I did a little bit of experimentation and found that this approach works for simple cases. I ran into a some problems with a real application but they probably have solutions. It seems like the best solution, though, is for WE to support Google’s approach itself. I’ve created a feedback report requesting this as a feature.

If there are parts of your app that could serve as entry points and you want to be able to drive search engine traffic to them, please sign to this report:
feedback://showreport?report_id=19412

7 thoughts on “Google search and Web Edition

  1. Did you actually get this to work in a WE app? I don’t understand how since the app won’t “load” nor any of the links work unless the javascript is executed first. In other words, were you able to get your WE app to respond to the Google crawler? If so, could you provide more details of how you accomplished that?

    Thanks,
    Jay

  2. HtmlUnit executes the JavaScript just like a browser does. I did get a proof of concept working on a very simple app but when I try it on a real app it produces the error dialog every time. If I could get around that, here’s how it would work:

    (1) Create a Java app using HtmlUnit that produces the source for a WE URL that it’s given
    (2) Put a URL rewrite rule on the server that checks for Google’s indexer request. The rewrite would send the requested URL to the Java app which in turn would access the WE URL and produce a snapshot of it.
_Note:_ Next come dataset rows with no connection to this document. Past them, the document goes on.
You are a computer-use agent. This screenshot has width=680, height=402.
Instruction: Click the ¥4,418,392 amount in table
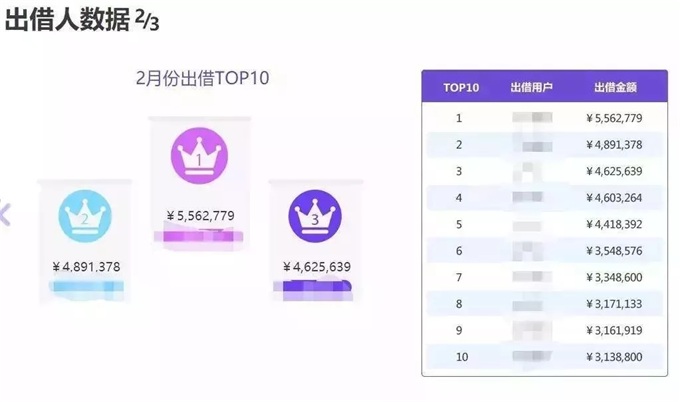[x=614, y=224]
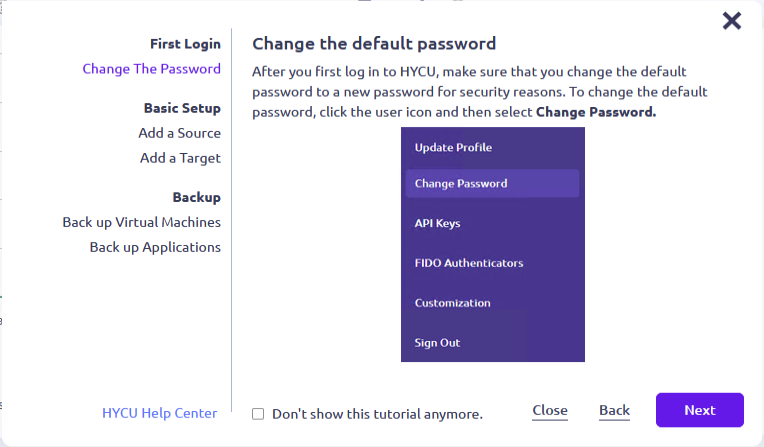Click the Next button
The height and width of the screenshot is (447, 764).
coord(699,410)
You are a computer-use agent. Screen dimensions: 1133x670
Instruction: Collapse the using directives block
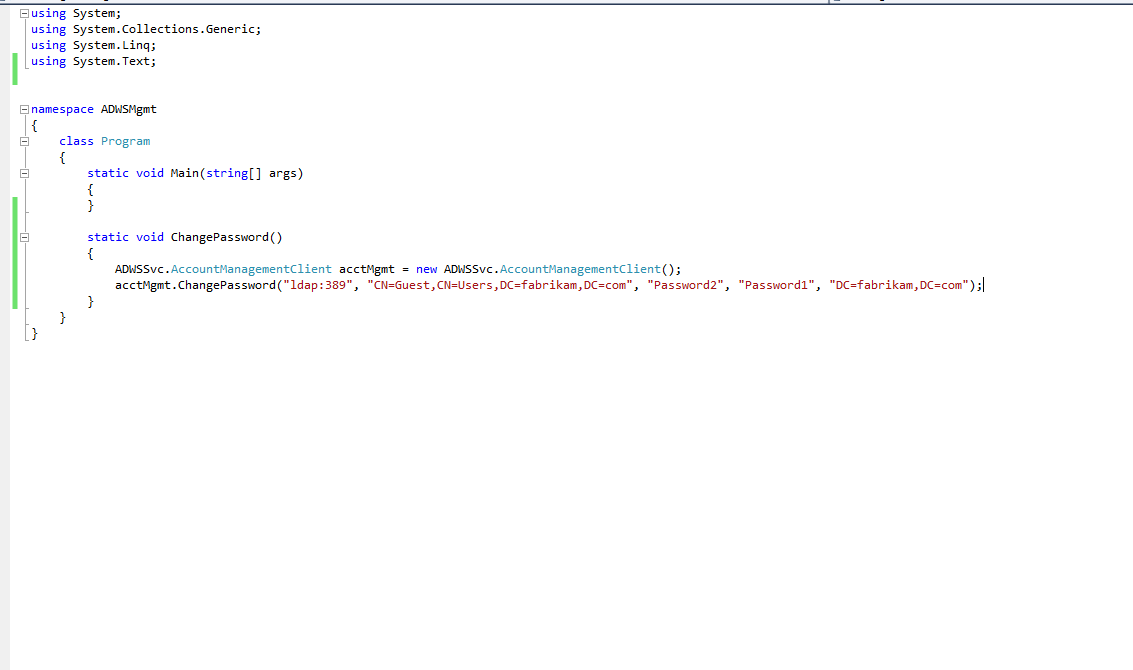coord(23,13)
    I’m not sure what the best approach is for deploying Java apps on a server.

  3. @Seth Verrinder
    Does the URL rewrite actually work with the indexers? I mean, will the search engines allow it, or flag the site as suspicious? There’s a lot of no-nos that will get your site excluded from the search indexes.

  4. A rewrite takes place on your server so I don’t think Google would actually be able to tell that it had happened. I don’t think they would care, though, even if they could tell because there are plenty of legitimate reasons for a server to rewrite URLs internally (for example to show pretty URLs to humans that map to ugly but easier to manage URLs internally).
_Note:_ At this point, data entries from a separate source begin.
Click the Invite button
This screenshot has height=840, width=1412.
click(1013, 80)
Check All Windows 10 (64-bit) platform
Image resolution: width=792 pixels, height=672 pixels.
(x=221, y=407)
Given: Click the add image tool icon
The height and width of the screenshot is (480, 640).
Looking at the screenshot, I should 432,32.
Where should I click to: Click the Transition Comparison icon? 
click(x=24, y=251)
    BTW, I’ve done a bit more experimentation and I think I’ve found a way to actually implement this. Look for a follow up sometime soon.

  5. Not yet. I went on vacation for a couple of weeks and have been working on catching up. As soon as I get a breather I’ll do a new post.

  6. Seth, I’ve finally finished building and testing a system that works with Google’s crawler. It uses a combination of Google’s AJAX crawling spec, redirects (mod_rewrite on Apache) and WE’s special URL handler. Turns out that the “special” entry into the app doesn’t use javascript – but the caveat is I have to hand-build the html to send back to Google. But since all my pages are generated from a database, it’s pretty easy, especially since I don’t have to worry about formatting or styling the html for the search engine.

    Is any of this similar to what you are working on?

Comments are closed.